GCE PD Detach fails if node no longer exists
Problem:
If a node with a GCE PD attached is deleted (before the volume is detached), subsequent attempts by the attach/detach controller to detach it continuously fail, and prevent the controller from attaching the volume to another node.
Repro steps:
- Create a pod referencing a GCE PD
- Wait for pod to get scheduled and running.
- Delete the node VM (using gcloud) that the pod is scheduled to.
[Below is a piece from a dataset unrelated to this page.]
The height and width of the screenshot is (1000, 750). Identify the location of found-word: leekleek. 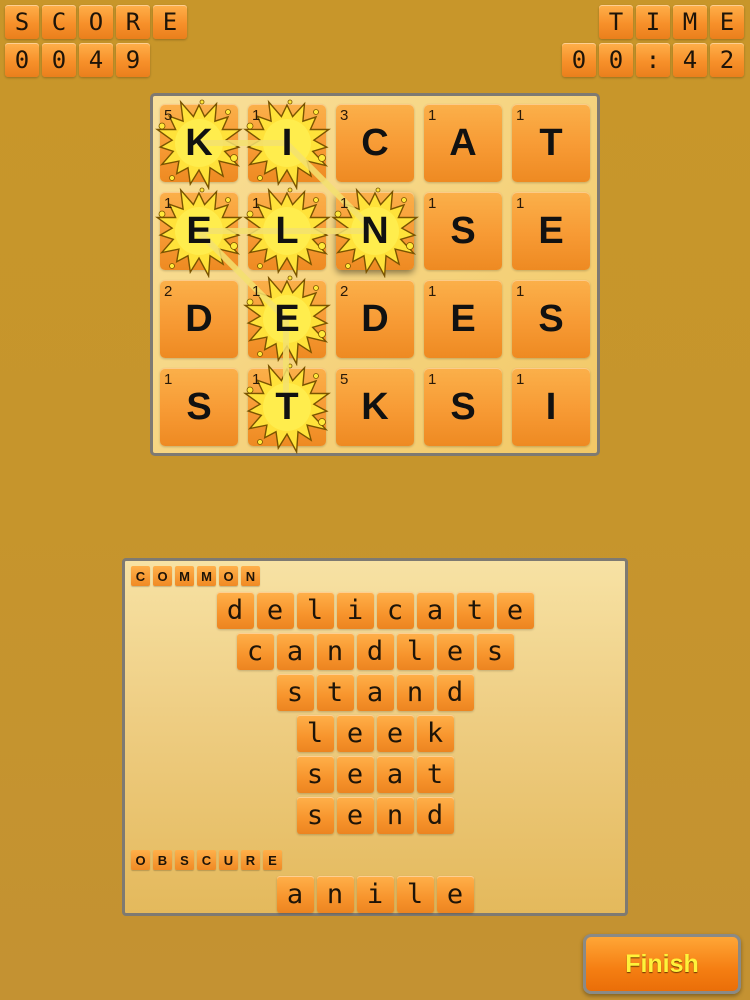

- Check if volume is detached by attach/detach controller:
- Expected: Volume detached.
- Actual: Volume continuously fails detach.
Logs:
Details
From `/var/log/kube-controller-manager.log`:I0721 03:21:43.464087 7 reconciler.go:134] Started DetachVolume for volume "X" from node "Y" due to maxWaitForUnmountDuration expiry.
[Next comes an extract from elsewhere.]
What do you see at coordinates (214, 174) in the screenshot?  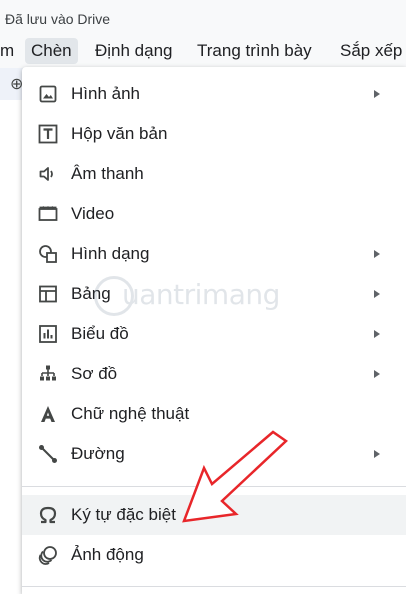 I see `menu-item-audio: Âm thanh` at bounding box center [214, 174].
E0721 03:21:43.591941 7 gce.go:2580] getInstanceByName/single-zone: failed to get instance Y; err: googleapi: Error 404: The resource 'projects/[project]/zones/[zone]/instances/Y' was not found, notFound
E0721 03:21:43.591985 7 attacher.go:215] Error checking if PD ("[pdname]") is already attached to current node ("Y"). Will continue and try detach anyway. err=instance not found
E0721 03:21:43.698786 7 gce.go:2580] getInstanceByName/single-zone: failed to get instance Y; err: googleapi: Error 404: The resource 'projects/[project]/zones/[zone]/instances/Y' was not found, notFound
E0721 03:21:43.698828 7 attacher.go:225] Error detaching PD "[pdname]" from node "Y": error getting instance "Y"
Workarounds:
- Restart the kube-controller-manager binary on the master.
-or-
- Recreate a node with the same name.
Proposed Fix:
If GCE PD detach fails with instance not found, assume successful detach.